From the records below, copy the lines that include "reply".

### Source records

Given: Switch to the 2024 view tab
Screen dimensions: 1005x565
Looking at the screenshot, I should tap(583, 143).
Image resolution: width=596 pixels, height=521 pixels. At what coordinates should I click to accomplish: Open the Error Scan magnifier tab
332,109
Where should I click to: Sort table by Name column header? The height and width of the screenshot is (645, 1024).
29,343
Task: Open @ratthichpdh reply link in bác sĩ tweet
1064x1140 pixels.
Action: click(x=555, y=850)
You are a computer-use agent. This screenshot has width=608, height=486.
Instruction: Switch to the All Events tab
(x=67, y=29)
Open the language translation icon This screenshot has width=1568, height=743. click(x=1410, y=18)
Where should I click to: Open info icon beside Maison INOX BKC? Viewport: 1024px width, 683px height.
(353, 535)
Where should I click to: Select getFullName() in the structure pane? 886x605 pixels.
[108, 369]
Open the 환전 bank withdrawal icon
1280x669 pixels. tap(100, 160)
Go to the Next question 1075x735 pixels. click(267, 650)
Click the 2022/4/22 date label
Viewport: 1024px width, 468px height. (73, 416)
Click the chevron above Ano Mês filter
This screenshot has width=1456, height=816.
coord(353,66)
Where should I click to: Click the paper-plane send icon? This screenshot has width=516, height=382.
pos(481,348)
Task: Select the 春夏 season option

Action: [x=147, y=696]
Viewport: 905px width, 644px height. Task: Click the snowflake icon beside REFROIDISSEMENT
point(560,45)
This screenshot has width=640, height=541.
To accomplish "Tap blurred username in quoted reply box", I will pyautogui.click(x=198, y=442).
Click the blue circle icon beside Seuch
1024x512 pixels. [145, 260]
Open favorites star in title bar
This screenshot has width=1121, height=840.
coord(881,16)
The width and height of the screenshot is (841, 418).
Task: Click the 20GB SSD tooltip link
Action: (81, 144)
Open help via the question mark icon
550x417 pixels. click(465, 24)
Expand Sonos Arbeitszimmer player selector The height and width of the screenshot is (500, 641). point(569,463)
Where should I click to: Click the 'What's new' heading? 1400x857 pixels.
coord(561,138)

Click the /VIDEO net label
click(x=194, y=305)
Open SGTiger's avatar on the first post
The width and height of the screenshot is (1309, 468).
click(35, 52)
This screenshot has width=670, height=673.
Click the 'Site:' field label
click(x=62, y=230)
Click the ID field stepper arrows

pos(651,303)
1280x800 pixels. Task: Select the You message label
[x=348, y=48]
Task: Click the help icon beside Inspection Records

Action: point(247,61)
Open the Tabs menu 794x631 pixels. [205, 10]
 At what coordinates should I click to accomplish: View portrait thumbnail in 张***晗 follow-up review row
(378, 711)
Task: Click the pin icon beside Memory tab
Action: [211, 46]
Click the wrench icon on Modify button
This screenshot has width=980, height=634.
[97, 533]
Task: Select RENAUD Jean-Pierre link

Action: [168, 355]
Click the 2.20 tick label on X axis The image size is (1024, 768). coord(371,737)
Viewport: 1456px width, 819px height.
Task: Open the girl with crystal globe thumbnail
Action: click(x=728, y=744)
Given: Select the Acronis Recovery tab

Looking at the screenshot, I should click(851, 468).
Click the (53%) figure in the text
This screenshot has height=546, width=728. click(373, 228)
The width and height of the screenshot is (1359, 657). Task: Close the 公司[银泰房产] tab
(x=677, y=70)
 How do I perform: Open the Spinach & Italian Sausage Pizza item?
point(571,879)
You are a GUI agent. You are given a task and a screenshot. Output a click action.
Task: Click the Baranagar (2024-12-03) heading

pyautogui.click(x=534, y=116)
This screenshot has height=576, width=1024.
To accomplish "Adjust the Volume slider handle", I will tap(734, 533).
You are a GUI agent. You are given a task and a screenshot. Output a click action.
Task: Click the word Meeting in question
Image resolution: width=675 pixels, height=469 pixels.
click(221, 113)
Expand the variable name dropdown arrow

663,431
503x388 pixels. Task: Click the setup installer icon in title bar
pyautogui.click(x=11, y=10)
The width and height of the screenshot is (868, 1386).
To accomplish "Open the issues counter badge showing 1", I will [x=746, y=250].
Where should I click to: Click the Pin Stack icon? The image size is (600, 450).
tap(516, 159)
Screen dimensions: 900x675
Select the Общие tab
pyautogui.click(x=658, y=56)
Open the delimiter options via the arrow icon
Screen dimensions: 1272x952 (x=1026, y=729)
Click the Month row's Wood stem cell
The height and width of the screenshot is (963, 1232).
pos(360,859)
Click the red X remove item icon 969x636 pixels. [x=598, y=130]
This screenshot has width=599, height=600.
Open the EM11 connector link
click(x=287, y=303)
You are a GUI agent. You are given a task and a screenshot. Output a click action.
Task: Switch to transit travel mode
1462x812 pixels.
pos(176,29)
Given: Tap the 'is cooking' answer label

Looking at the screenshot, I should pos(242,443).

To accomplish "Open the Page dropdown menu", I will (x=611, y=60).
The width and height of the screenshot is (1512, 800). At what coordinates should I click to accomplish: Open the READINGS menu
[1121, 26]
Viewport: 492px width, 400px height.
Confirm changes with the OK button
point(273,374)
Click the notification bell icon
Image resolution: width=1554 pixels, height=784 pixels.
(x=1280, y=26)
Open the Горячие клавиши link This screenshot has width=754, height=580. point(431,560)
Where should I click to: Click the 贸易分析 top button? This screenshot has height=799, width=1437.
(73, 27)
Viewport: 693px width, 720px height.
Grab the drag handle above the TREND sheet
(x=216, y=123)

######

_Expected answer_
Task: Open @ratthichpdh reply link in bác sĩ tweet
To accomplish "Tap blurred username in quoted reply box", I will pyautogui.click(x=198, y=442).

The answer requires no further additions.